Text shown —
(begin)

The number of daily Google searches from mobile devices is set to surpass searches from PCs and laptops by next year according the Guardian. This is a colossal change – suddenly place becomes a crucial context to what people are looking for. What does that mean for a local blogger with loads of great local content? I’ve run a local blog since 2006 – there are about 1,500 posts on an area a mile long by half a mile wide, the vast majority about a specific place within that patch.
I can order my posts by title, by date, by tag, by category, but not by place. It seems weirdly hard to get a sense of where we have written about. Indeed the place names and address to which the posts relate often aren’t in the posts themselves – it’s assumed from local context that people will know where something is. So even the mighty Google would be hard pressed to work out through computational force where I was talking about. Local blogs are rarely like Yelp. Geo-tagging involves adding simple information to your blog post so that computers can see where it relates to.
Geotagging has been bubbling under for some time – here’s a post from 2008 – but the rise of mobile consumption suddenly makes it important for internet services to know what content is near you when you surf from a phone or tablet. You want to find a coffee or restaurant or something to do near you, not in Aberdeen.
Geo tagging is now quick and easy in wordpress.com and wordpress.org, Drupal and Blogger. Broadly, you turn on geotagging in the settings somewhere or install a plugin and then click on a map before publishing. This inserts some html you can’t see into the page
that tells a computer looking at it where the page is about. Drop the RSS feed into Google maps and you get something like the map on the left
Or try one of the new native geo-tagging services like n0tice – my colleague Sarah Hartley writes about this over at Journalism.co.uk
In the last year we’ve seen some interesting moves in geolocation:
Instagram had a big push on geotagging
NESTA in the UK (declaration – a client) is running the Destination Local programme to explore geotagging of news content.
Things have sped up in the past few weeks:
Google has announced ‘enhanced campaigns‘ for adwords with a place sensitive component, it’s explained a little better in this Guardian piece. This is an important shift as they make it much easier to run place based campaigns.

(end)

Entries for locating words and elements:
(begin)

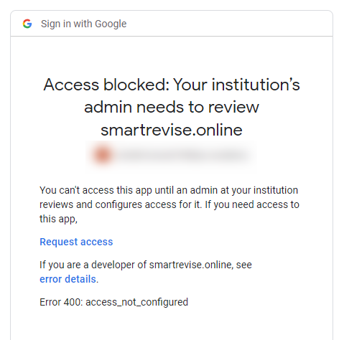Viewport: 344px width, 340px height.
Task: Click the "this app," text line
Action: click(x=58, y=219)
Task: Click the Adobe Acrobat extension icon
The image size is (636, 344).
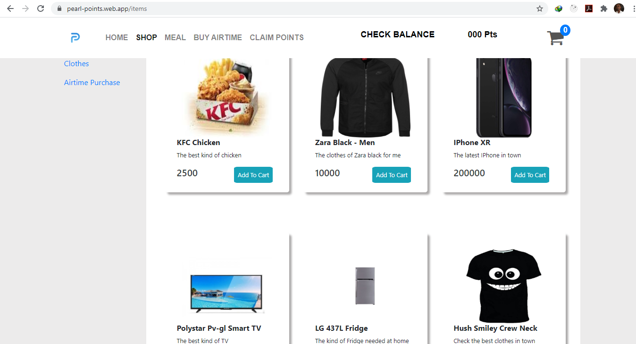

(end)

What is being asked — Continue the text on geotagging local blog posts, starting right after its final sentence.

Output of the task —
Facebook is up to something if you believe the rumours, but it will be in Facebook-land only I suppose not exposed to the wider web. Whilst friend finder apps always spark controversy I would find it really useful to know which cafes near me my friends have used, for instance. When discussing this sort of thing I always fall into a Fawlty Towers-like ‘don’t mention Grindr’ scenario.
Trinity Mirror the huge British local newspaper group is featuring geo tagged content on its new Manchester and Birmingham sites. On the Manchester site scroll down and down for a ‘news map’. This seems to be an extension of pilot the group ran in Merseyside. Curiously I can find clear geotags in the older Merseyside site in its HTML but not in the Manchester one – let me know if you spot any.
The BBC is also talking about experiments in geo-tagging its output in the BBC news labs. I can’t find any geo tagged pages in the wild – if you have spotted some please let me know
For both the BBC and Trinity Mirror it would be interesting to learn about their editorial process they worked through to decide ‘where a story is’ and where in the workflow it is tagged. Given the BBC’s public service role it would be good to see them publish this.
So if the above is the supply side, making geo-tagged content, where does the demand side come from? Google is a big provider mobile eyeballs. If you use Google maps on your phone to search for things it’s very good at giving you results nearby, but from quite a limited and to be honest banal range of results. Google draws on broadly speaking business directory content, Zagats, which it owns and physical ‘things’ that are on its remarkable map product. Google doesn’t yet recognise ‘third party’ geotags such as those in local blogs or even local newspapers as I’ve discussed before. So you could be a couple fo hundred metres from a restaurant that Jay Raynor thinks is great, but Google mobile search relies on the Zagats reviews.
But the Adwords developments seem to be a signal that Google is starting to rearrange its extensive geospatial furniture. If Google is pushing geo-targetted ads, then they will soon need some more exciting geo-spatially tagged content to sell them against. It’s surely only a matter of time before we see Google extending its recognition of third party geotags in their search results. Local bloggers with their superb engaging local content have a lot to gain – start geotagging now.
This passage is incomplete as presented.